PaidContent wrote an article on what is being called SiDi—a fancier version of DRM—that would change minor text in a story.

Reports about the work first popped up on German blogs this week, with one blogger revealing examples that include changing wordings like “invisible” to “not visible” and “unhealthy” to “not healthy.” Other examples included sentences in which the order of words was changed, or in which hyphens were added to words.

The reason is add to a fingerprint or a signature that publishers can seemingly follow back, to see who bought that version of the book and to find out who pirated them.

A few thoughts popped into my mind when I read this article:

1. Have we really gotten to this point? Is book pirating so widespread and such an epidemic that these researchers are being paid to find another form of DRM? I don’t think we have reached that point—and I’m not really sure we would ever get to that point.

2. Are authors OK with this? Perhaps using synonyms seem OK, but if an author wanted to say ‘not healthy’ as opposed to saying ‘unhealthy,’ I’m pretty sure they would that in the first place. As a writer, I would be annoyed these little things are being changed, because we all know one word is better than two, and while the essence is the same, the flow of a sentence would slightly change.

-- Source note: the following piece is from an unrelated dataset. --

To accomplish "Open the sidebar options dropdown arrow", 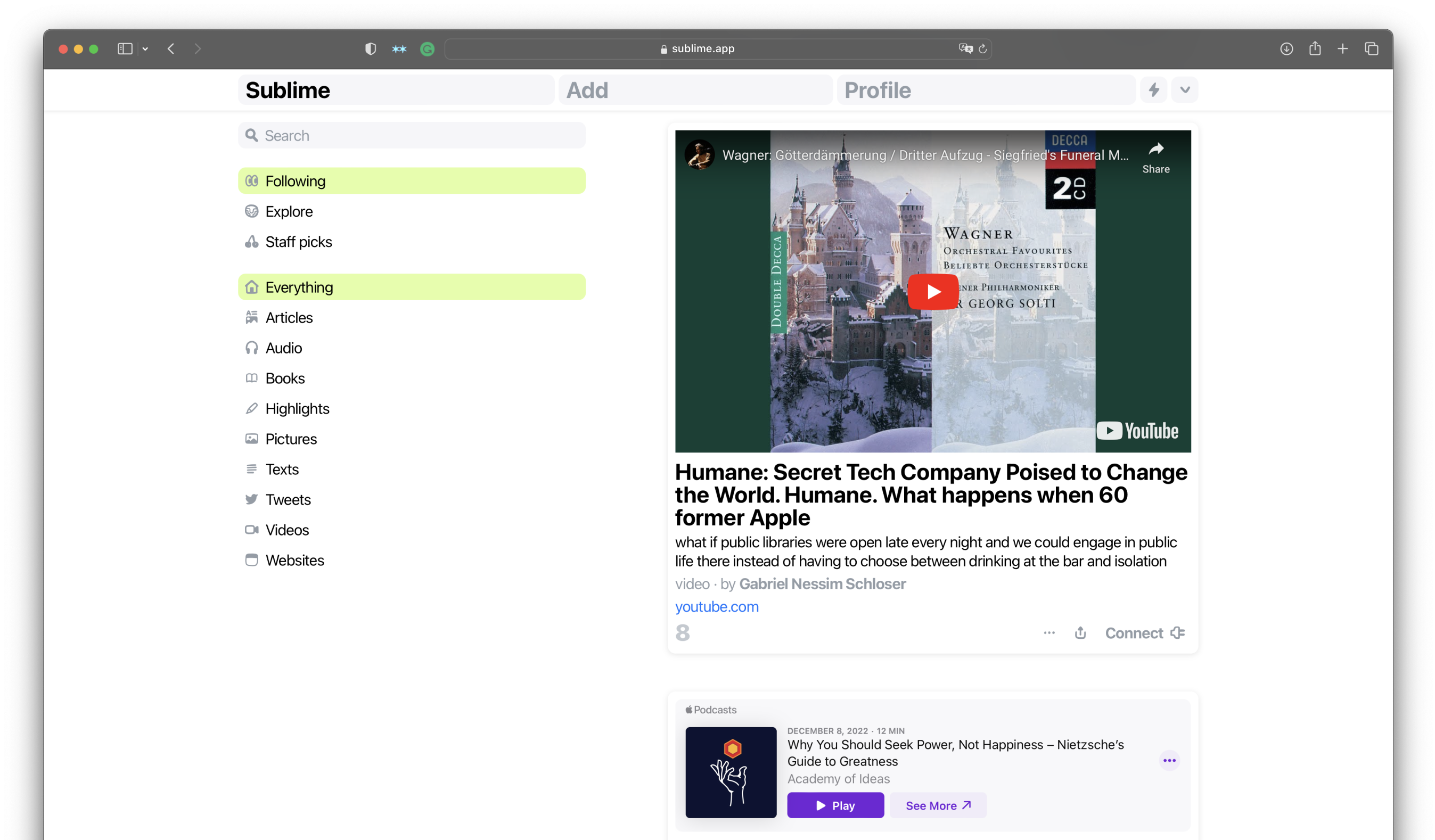I will (x=145, y=49).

And in some cases, the actual meaning will be changed.

3. Have we stopped caring so much about the story now? It’s all about protecting the publishers. Again, this goes back to my first point. I can’t imagine we are at the point when this even seems necessary.

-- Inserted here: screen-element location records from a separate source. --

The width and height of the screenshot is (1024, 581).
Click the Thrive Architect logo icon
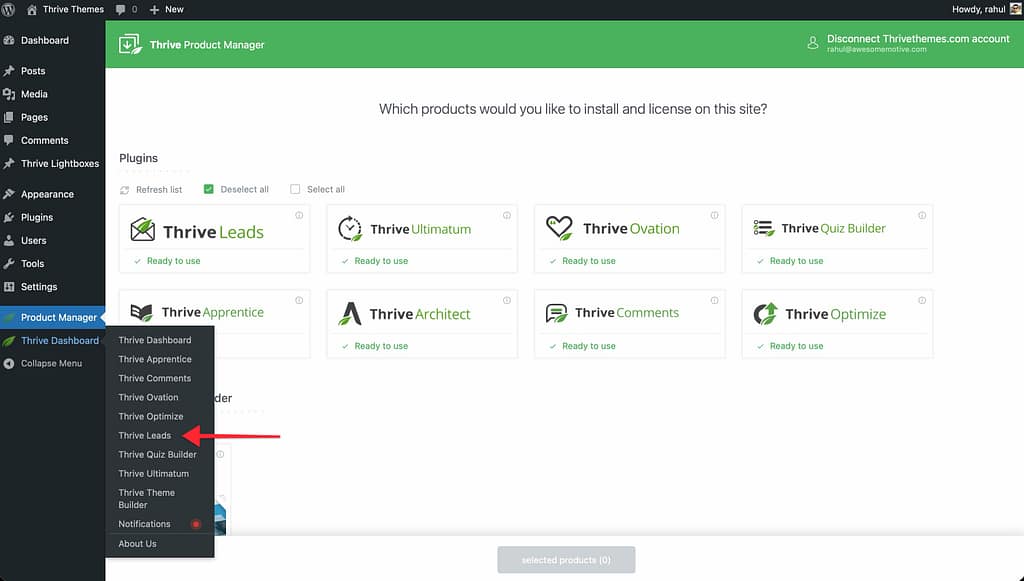350,314
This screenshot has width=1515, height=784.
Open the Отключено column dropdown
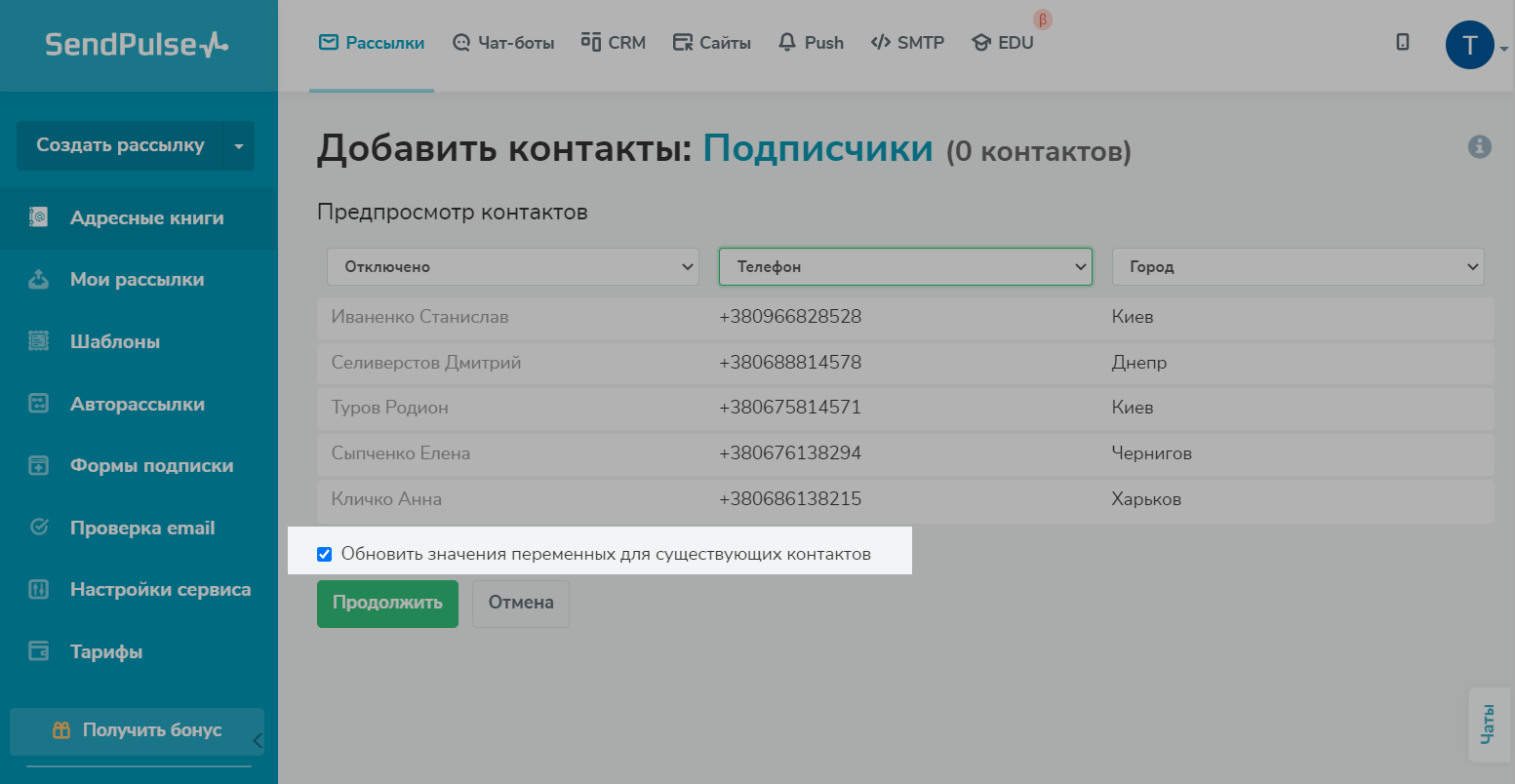512,266
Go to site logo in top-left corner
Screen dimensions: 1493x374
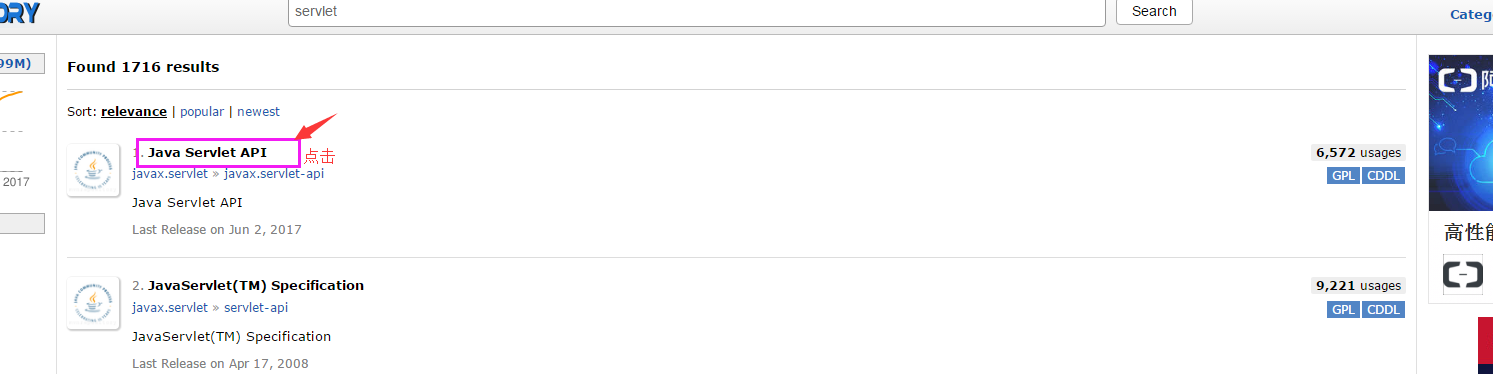click(x=20, y=13)
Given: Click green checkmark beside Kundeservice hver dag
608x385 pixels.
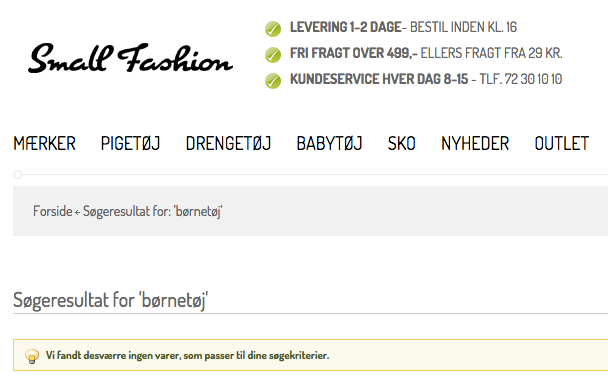Looking at the screenshot, I should [x=273, y=81].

4. Even if this does happen and it goes widespread, people who want to pirate books will always find ways to pirate books. Always.

5. Alternatively, this is something I have seen employed in the newspaper world. In large groups of texts, such as a gate for a track meet or long lists for items, newspapers have inserted mistakes on purpose—such as an extra comma, or forgetting a period. This way they could track who was actually taking their work without attribution.


  1. Fiction authors may be offended by this, but I think the implications for non-fiction work are staggering. Consider the potential harm, not only to someone who has a pirated copy of a book, but to someone who encounters quoted material copied, pasted, and posted by someone else with a pirated text:
    1) The new DRM turns a quotation from a public figure into a scandalous comment that then goes viral.
    2) Someone is injured or suffers property loss when following instructions in a book where a crtical step has been altered by the DRM.
    3) Tabular data from economics or scientific texts are seeded with errors by the DRM.

    Let the lawsuits begin!

  2. An similar effect could be achieved by adding non-printing ASCII characters to the text. Readers would never see it. Of course, programmers could remove those too, but they could also write a program to do the change words around.

    If hackers had access to two or more texts, they could compare the differences to produce a “clean” third copy.

  3. On my blog, I’ve posted something about that titled “What kind of Idiot thought changing the text was OK ?”

    The sticking point is : Watermarks already exists in many forms, none of them modifying the text as this one does. What Is the added value of this new scheme ?

    Watermarks, when done properly, is way better percieved by customers than encryption based DRMs, and will have the same effect on casual sharing. Also, with a greater acceptance, pirates are way less motivated to create removal tools. (In fact, the “biggest” removal tool supplier specifically chooses to NOT remove indentifying information in the already existing DRM locks. It only opens the locks.

    Only problem is : no big retailer DOES watermarks, despite some customers asking for them. And without retailers support, no publisher will even think about that solution.

    In some cases, where publishers DO ask for watermarks, the retailers “upgrade” to encryption based DRMs, degrading the readers’ purchased ebook.

    This new scheme has NO added value, and only discredits properly made watermarks. Such a shame.